A long-awaited government bill setting out the way in which Britain will meet its energy needs in the future has been criticised for its lack of focus on energy efficiency.

The Energy Bill will allow companies to charge households extra on their bills to fund the transition to low-carbon energy production.

Announcing the bill, the government said: “With a fifth of the UK’s electricity generating capacity due to close this decade, reforms are needed to provide certainty to investors to bring forward £110 billion investment in new infrastructure to keep the lights on and continue the shift to a diverse, low carbon economy as cheaply as possible.”

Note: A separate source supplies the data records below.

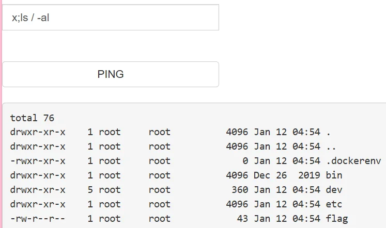Click the 'etc' directory name

point(334,204)
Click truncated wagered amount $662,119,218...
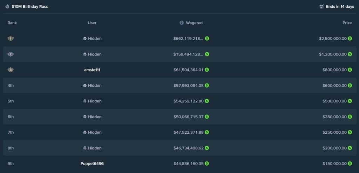Screen dimensions: 359x173 tap(188, 39)
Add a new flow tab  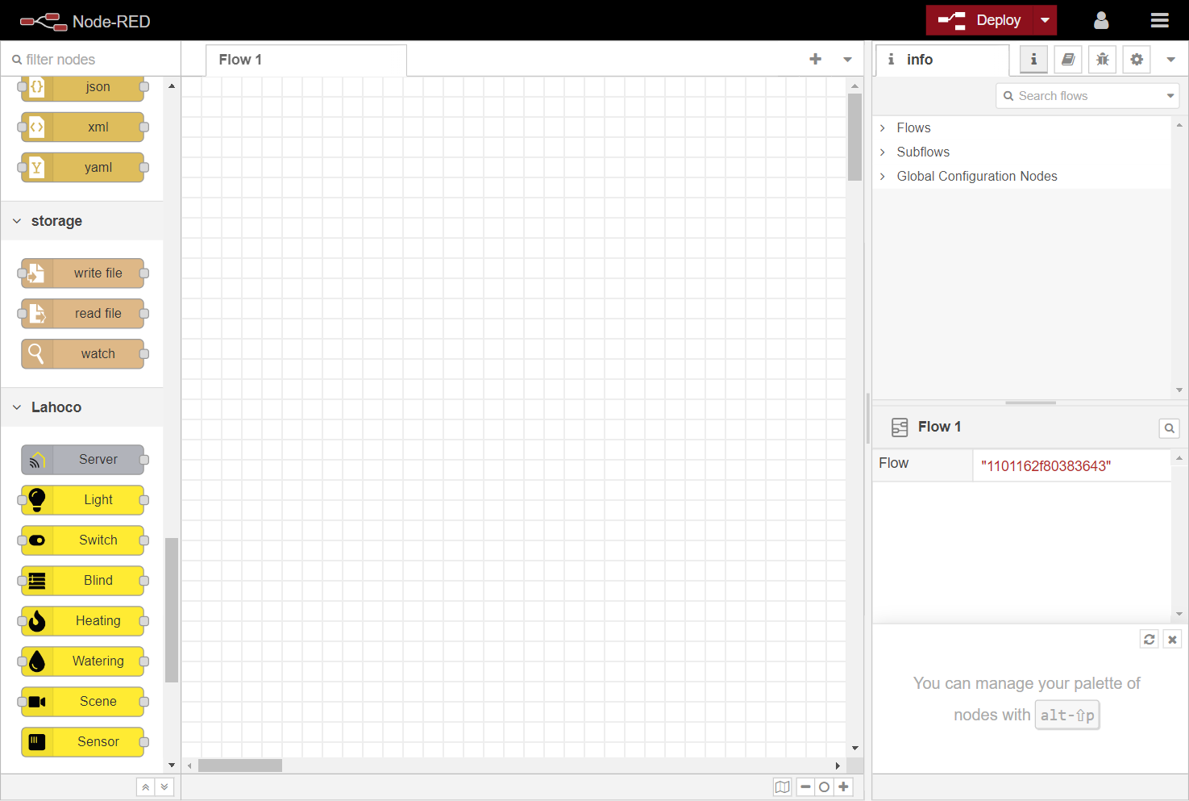[815, 59]
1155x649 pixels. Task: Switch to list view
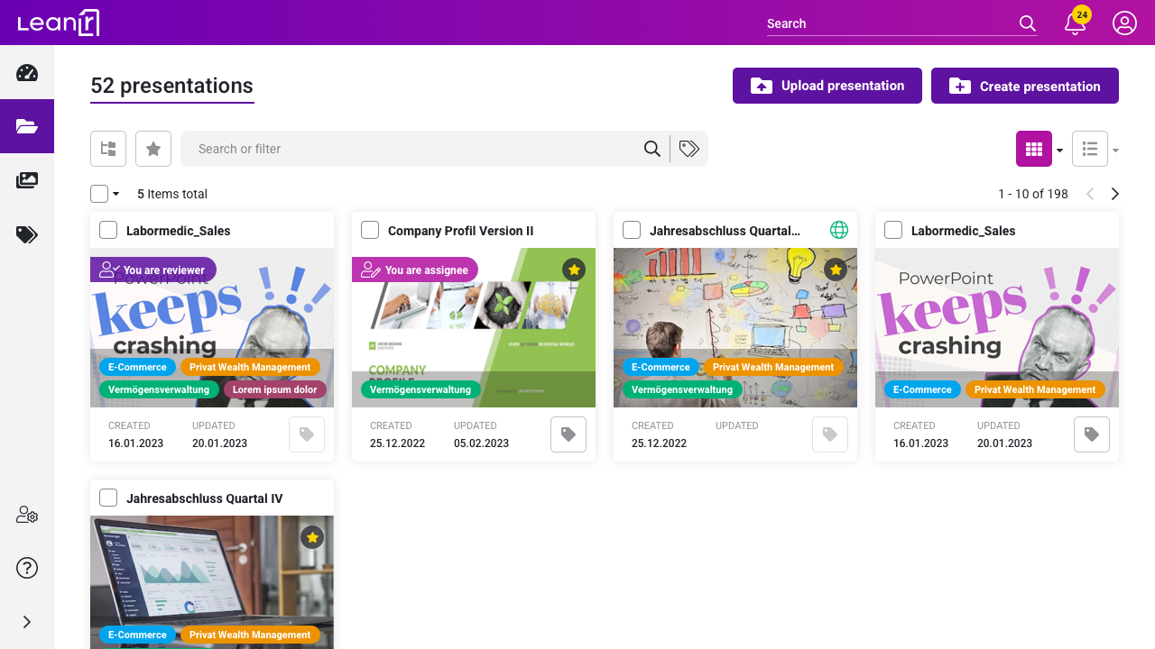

But green building experts warned that measures to encourage energy efficiency will be necessary to meet carbon reduction targets.

Paul King, chief executive at the UK Green Building Council, said: “What is abundantly clear, but hasn’t had the prominence it deserves, is the importance of energy efficiency, in buildings and across the economy, if we’re to have any hope of meeting our carbon targets and keeping energy bills from spiralling out of control.”

An energy efficiency strategy was published by the government last week, but was immediately branded “disappointing”.

David Symons, director at consultancy WSP Environment & Energy, said: “By far the biggest impact the Government can have is to help struggling households and business use less energy in the first place. 

“The Green Deal retrofit programme will help to an extent, but there is still huge opportunity for further support – support which is barely mentioned in the Energy Bill, and which last week’s Energy Efficiency Strategy pays little more than lip service to.”